Cara pertama adalah tax saving. Tax saving adalah upaya untuk mengefisienkan
beban pajak melalui pemilihan alternatif pengenaan pajak dengan tarif lebih rendah.
Cara kedua adalah tax avoidance. Tax avoidance
adalah upaya untuk mengefisienkan
beban pajak dengan cara menghindari pengenaan pajak dan mengarahkan pada transaksi
yang bukan objek pajak. Cara ketiga adalah dengan penundaan pembayaran pajak tanpa
melanggar peraturan yang berlaku. Cara keempat adalah dengan mengoptimalkan kredit
pajak yang diperkenankan. Wajib pajak seringkali tidak mengetahui secara jelas
informasi yang berisikan tentang pembayaran yang dapat dikreditkan. Contohnya adalah
PPh Pasal 22 atas pembelian solar dari pertamina dapat dikreditkan terhadap PPh badan.
Hal ini tentu saja lebih menguntungkan dibandingkan apabila perusahaan
membebankannya sebagai biaya.
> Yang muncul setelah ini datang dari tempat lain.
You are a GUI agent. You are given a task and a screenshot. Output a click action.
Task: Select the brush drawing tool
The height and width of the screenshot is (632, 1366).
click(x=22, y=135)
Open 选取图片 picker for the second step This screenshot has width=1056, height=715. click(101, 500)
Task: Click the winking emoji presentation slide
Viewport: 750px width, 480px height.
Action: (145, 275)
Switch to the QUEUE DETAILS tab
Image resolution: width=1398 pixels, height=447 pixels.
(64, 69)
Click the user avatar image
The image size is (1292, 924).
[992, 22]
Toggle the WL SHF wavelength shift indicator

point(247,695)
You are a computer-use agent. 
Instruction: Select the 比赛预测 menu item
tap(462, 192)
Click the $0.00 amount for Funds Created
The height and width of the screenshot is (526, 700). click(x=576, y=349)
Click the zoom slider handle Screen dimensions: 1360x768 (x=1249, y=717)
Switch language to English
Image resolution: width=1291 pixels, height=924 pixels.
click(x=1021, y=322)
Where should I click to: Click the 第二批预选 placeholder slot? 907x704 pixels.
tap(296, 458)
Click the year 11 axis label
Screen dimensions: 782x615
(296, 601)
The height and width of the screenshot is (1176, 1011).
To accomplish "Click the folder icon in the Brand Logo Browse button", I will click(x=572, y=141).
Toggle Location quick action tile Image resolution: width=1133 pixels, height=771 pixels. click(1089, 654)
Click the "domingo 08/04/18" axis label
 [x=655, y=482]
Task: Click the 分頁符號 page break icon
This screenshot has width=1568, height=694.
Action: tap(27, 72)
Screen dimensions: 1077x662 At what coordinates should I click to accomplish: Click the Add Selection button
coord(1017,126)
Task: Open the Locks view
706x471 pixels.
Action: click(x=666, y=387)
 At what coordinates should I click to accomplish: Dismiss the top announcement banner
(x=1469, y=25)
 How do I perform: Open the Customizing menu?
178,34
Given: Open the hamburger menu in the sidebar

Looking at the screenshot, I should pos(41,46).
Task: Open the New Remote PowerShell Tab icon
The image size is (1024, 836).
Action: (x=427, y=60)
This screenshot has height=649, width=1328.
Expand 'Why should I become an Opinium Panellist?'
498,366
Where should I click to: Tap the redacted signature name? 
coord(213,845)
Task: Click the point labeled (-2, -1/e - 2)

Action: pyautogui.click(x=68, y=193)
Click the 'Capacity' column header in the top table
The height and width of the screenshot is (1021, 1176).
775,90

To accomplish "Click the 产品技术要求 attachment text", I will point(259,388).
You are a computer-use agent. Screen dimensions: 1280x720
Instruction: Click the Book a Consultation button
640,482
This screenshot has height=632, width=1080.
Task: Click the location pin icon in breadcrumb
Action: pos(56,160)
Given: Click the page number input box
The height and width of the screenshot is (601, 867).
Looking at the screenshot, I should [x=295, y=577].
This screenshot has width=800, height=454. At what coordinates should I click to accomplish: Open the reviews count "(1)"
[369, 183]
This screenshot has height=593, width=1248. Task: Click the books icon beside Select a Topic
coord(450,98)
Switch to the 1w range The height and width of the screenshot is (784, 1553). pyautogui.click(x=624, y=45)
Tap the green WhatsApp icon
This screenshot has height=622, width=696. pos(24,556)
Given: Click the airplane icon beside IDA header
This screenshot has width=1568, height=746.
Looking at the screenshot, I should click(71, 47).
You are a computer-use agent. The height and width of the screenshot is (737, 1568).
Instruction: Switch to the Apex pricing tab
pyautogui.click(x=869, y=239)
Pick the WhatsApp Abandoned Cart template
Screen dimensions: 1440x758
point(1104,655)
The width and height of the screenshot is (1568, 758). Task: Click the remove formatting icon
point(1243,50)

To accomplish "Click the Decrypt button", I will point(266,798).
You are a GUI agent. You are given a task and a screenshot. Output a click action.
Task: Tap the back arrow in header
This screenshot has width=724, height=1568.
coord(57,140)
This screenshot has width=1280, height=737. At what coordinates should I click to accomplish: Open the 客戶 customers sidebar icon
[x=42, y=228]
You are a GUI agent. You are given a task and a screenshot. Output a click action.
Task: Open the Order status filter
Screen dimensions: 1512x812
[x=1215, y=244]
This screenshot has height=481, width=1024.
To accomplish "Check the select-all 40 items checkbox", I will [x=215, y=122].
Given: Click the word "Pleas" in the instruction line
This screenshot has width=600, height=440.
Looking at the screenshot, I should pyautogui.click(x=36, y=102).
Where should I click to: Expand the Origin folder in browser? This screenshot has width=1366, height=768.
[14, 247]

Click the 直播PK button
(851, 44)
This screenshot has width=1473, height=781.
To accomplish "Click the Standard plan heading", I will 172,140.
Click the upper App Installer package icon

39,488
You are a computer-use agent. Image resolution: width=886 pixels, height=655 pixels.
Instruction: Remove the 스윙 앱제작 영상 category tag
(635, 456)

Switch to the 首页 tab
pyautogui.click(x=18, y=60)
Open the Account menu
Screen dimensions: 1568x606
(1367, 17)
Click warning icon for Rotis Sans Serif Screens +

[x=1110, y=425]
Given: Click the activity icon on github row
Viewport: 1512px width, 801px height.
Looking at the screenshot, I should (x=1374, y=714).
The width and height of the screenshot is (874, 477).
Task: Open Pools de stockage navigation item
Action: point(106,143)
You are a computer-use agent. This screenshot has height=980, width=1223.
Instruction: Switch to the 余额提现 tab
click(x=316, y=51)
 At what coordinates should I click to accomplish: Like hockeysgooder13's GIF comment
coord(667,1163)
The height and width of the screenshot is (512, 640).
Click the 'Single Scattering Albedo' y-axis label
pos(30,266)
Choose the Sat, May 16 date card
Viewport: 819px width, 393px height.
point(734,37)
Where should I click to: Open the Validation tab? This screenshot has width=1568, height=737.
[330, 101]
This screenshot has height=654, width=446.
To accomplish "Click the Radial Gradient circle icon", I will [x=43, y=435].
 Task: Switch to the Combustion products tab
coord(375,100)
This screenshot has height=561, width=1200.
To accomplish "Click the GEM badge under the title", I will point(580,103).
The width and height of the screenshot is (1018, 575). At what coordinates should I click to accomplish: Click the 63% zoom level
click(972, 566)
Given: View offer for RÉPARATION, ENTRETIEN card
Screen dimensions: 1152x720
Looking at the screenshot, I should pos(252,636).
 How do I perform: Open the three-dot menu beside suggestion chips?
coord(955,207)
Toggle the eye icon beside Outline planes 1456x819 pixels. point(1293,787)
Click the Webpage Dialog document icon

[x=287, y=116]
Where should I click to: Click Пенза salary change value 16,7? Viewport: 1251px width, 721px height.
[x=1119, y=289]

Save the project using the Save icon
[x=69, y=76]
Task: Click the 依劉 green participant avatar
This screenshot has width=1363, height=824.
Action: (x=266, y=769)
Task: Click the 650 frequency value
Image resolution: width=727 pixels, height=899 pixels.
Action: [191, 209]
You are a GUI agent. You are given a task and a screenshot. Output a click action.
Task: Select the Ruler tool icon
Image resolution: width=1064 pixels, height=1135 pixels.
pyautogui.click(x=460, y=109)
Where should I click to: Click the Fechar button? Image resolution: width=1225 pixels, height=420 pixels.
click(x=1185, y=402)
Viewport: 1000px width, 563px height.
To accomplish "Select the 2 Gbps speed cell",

Cara kelima adalah dengan menghindari pemeriksaan
pajak dengan cara menghindari lebih bayar. Wajib pajak dapat melakukan penghindaran
lebih bayar dengan cara mengajukan pengurangan PPh Pasal 25 apabila diperkirakan
perusahaan akan lebih bayar juga dapat dilakukan dengan cara mengajukan permohonan
pembebasan PPh Pasal 22 impor apabila perusahaan melakukan impor. Cara terakhir
adalah dengan menghindari pelanggaran terhadap peraturan perpajakan yang berlaku.
Manajemen pajak bisa meningkatkan bottom-line performance measurement,
tetapi tentu saja memiliki biaya-biaya, salah satunya opportunity cost. Scholes et al.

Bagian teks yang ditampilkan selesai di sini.